▶ [Work to be completed]
For the listing below, output exactly the lines from the line with "You are a computer-use" up to and including the line with "Instruction: Open comment", and no other lines.

[[ Data for review open ]]

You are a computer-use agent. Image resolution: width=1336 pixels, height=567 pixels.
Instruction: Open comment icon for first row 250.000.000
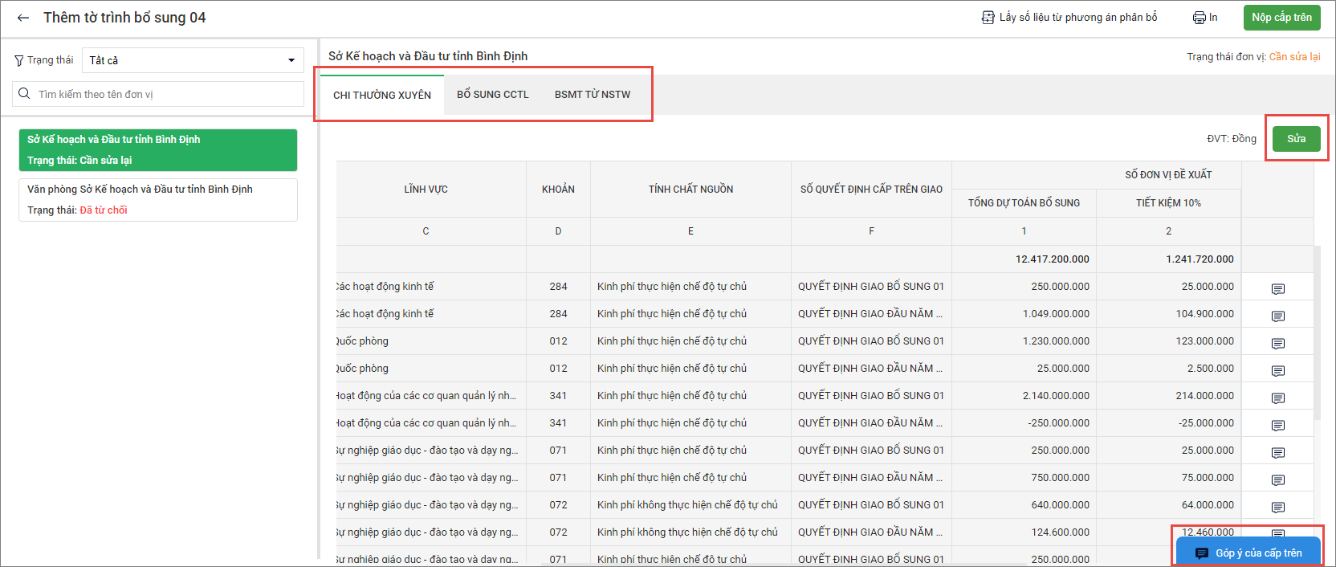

[[ Data for review closed ]]
[[ Data for review open ]]

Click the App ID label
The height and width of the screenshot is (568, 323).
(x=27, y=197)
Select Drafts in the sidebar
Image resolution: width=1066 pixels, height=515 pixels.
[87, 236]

[[ Data for review closed ]]

▶ [Answer to this exercise]
You are a computer-use agent. Image resolution: width=1336 pixels, height=567 pixels.
Instruction: Open comment icon for first row 250.000.000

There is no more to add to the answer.